To do: Please write each entry out again exactly as shown.

(Records shown begins)

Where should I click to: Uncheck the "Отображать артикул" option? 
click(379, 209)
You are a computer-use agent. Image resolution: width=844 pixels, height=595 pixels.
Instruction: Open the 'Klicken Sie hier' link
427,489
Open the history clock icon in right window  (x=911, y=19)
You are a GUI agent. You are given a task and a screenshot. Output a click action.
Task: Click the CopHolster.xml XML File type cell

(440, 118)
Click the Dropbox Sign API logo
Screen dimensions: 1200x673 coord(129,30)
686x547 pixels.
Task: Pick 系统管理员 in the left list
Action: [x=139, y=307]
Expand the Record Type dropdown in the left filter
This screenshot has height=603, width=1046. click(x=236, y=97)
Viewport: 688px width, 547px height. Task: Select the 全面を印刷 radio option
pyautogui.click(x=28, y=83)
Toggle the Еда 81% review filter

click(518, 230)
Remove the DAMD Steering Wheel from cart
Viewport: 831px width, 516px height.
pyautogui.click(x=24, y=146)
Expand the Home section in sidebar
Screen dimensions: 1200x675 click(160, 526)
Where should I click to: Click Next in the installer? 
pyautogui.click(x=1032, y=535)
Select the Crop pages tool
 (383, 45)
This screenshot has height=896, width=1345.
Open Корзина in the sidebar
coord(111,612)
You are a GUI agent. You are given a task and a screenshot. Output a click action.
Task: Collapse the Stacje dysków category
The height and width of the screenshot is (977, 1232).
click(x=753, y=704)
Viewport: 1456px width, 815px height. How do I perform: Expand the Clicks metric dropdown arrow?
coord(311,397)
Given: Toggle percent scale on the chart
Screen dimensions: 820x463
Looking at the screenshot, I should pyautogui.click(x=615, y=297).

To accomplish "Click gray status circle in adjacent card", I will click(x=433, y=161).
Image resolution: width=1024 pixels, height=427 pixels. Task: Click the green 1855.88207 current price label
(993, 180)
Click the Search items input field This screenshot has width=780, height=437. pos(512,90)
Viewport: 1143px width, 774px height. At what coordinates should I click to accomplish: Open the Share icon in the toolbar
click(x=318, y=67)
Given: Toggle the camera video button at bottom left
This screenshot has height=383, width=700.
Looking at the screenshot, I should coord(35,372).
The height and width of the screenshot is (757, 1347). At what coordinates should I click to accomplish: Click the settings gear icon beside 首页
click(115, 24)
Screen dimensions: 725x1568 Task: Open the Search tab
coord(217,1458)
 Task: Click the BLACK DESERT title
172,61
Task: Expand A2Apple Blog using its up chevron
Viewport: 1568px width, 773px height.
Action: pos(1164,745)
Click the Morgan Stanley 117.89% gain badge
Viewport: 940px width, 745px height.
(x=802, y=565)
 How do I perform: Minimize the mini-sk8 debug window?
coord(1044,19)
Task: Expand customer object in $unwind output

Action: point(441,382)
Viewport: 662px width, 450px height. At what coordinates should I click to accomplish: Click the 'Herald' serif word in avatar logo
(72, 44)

(Records shown ends)

Reply:
Where should I click to: Uncheck the "Отображать артикул" option? 
click(379, 209)
You are a computer-use agent. Image resolution: width=844 pixels, height=595 pixels.
Instruction: Open the 'Klicken Sie hier' link
427,489
Open the history clock icon in right window  (x=911, y=19)
You are a GUI agent. You are given a task and a screenshot. Output a click action.
Task: Click the CopHolster.xml XML File type cell

(440, 118)
Click the Dropbox Sign API logo
Screen dimensions: 1200x673 coord(129,30)
686x547 pixels.
Task: Pick 系统管理员 in the left list
Action: [x=139, y=307]
Expand the Record Type dropdown in the left filter
This screenshot has height=603, width=1046. click(x=236, y=97)
Viewport: 688px width, 547px height. Task: Select the 全面を印刷 radio option
pyautogui.click(x=28, y=83)
Toggle the Еда 81% review filter

click(518, 230)
Remove the DAMD Steering Wheel from cart
Viewport: 831px width, 516px height.
pyautogui.click(x=24, y=146)
Expand the Home section in sidebar
Screen dimensions: 1200x675 click(160, 526)
Where should I click to: Click Next in the installer? 
pyautogui.click(x=1032, y=535)
Select the Crop pages tool
 (383, 45)
This screenshot has height=896, width=1345.
Open Корзина in the sidebar
coord(111,612)
You are a GUI agent. You are given a task and a screenshot. Output a click action.
Task: Collapse the Stacje dysków category
The height and width of the screenshot is (977, 1232).
click(x=753, y=704)
Viewport: 1456px width, 815px height. How do I perform: Expand the Clicks metric dropdown arrow?
coord(311,397)
Given: Toggle percent scale on the chart
Screen dimensions: 820x463
Looking at the screenshot, I should pyautogui.click(x=615, y=297).

To accomplish "Click gray status circle in adjacent card", I will click(x=433, y=161).
Image resolution: width=1024 pixels, height=427 pixels. Task: Click the green 1855.88207 current price label
(993, 180)
Click the Search items input field This screenshot has width=780, height=437. pos(512,90)
Viewport: 1143px width, 774px height. At what coordinates should I click to accomplish: Open the Share icon in the toolbar
click(x=318, y=67)
Given: Toggle the camera video button at bottom left
This screenshot has height=383, width=700.
Looking at the screenshot, I should coord(35,372).
The height and width of the screenshot is (757, 1347). At what coordinates should I click to accomplish: Click the settings gear icon beside 首页
click(115, 24)
Screen dimensions: 725x1568 Task: Open the Search tab
coord(217,1458)
 Task: Click the BLACK DESERT title
172,61
Task: Expand A2Apple Blog using its up chevron
Viewport: 1568px width, 773px height.
Action: pos(1164,745)
Click the Morgan Stanley 117.89% gain badge
Viewport: 940px width, 745px height.
(x=802, y=565)
 How do I perform: Minimize the mini-sk8 debug window?
coord(1044,19)
Task: Expand customer object in $unwind output

Action: point(441,382)
Viewport: 662px width, 450px height. At what coordinates should I click to accomplish: Click the 'Herald' serif word in avatar logo
(72, 44)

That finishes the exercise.